Outlook: Pru succession

TRICKY business, the management succession of a FTSE 100 company. After the spectacular public row over the succession at Marks & Spencer, and the series of cockups at Barclays and Reed Elsevier, others have been keen to get it right, but are they not in danger of over compensating the other way?

The habit now seems to be to announce the succession well in advance - sometimes years - so that when the moment comes, there can be no argument about the anointed head.

In theory this ensures an orderly passage, but is management stability on this level really what investors want? Isn't it better to leave managers on tentahooks, and have them fight it out for the top post?

When it was made clear to Phil Yea, finance director of Diageo, that he wouldn't be getting the chief executive's job after John McGrath bows out a year and a half from now, he promptly quit, thus depriving Diageo of one of Britain's most promising corporate executives. This is fine for Phil Yea, not so good for Diageo. Just think what would happen if this policy was adopted throughout the organisation. The company would lose half its best people.

There seems to be no similar fall out at the Prudential - or none that we know of yet anyway - but is it really healthy to settle the succession a year in advance?

After a life time in the City, Sir Martin Jacomb is finally yielding the chairmanship of the Pru. Up steps Sir Peter Davis, whose experience of the City is a good deal less. Even so, he'll presumably make a reasonable enough chairman.
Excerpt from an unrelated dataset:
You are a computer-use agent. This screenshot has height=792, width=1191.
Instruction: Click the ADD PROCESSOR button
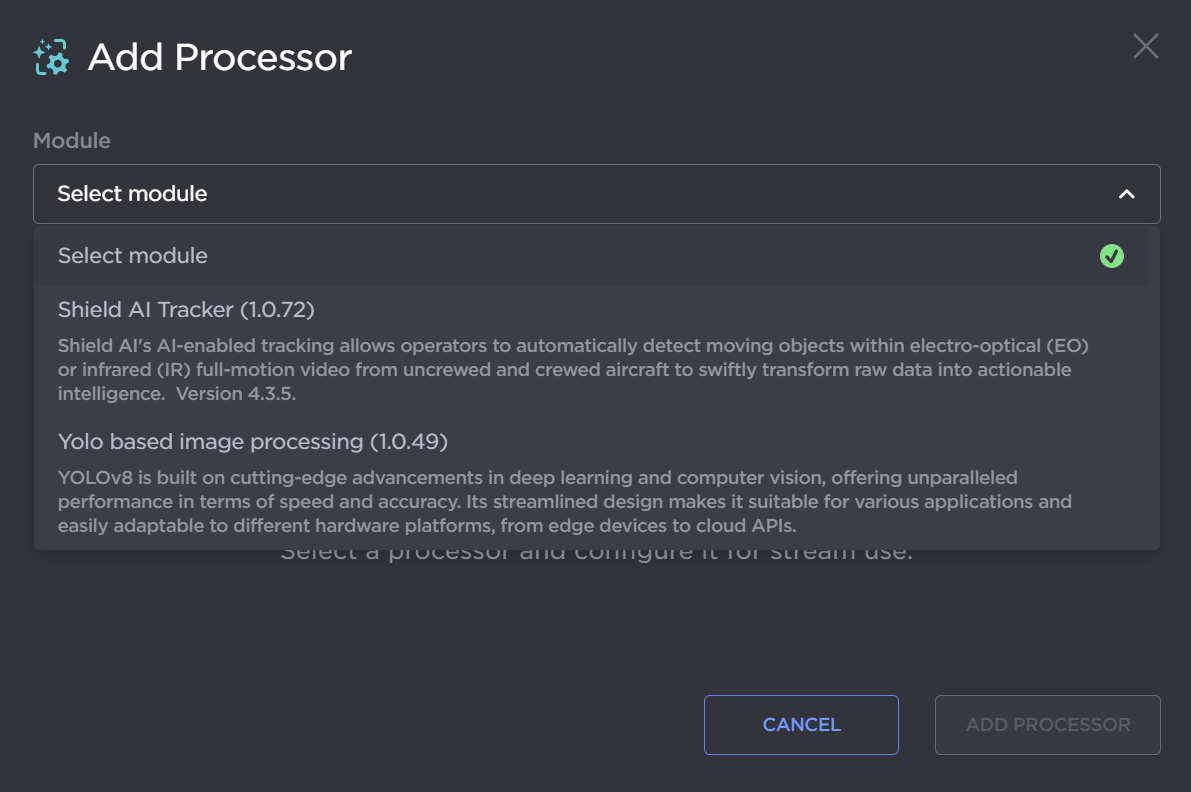pos(1047,725)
City memories are short, and his error of judgement in appearing in his own advertisements as the man from the Pru seems already forgiven.

Into his shoes as chief executive steps Jonathan Bloomer, the obvious internal candidate for the job and widely seen in the City as the man behind the Pru's recent acquisition strategies, including Scottish Amicable and M & G.

The first of these was undoubtedly a success. As to the second, it is possible he and Sir Peter overpaid. By the time we find out one way or the other, most people will have forgotten the price. The big acquisition, that of a bank or converted building society, continues to allude them. Having decided that converted building societies were too expensive, they set up Egg, which if nothing else has shown that starting your own bank from scratch can end up costing you a good deal more.

Still, nobody's going to quarrel too much with these appointments, even if they have been announced a year in advance in the manner of an internally determined fait accompli.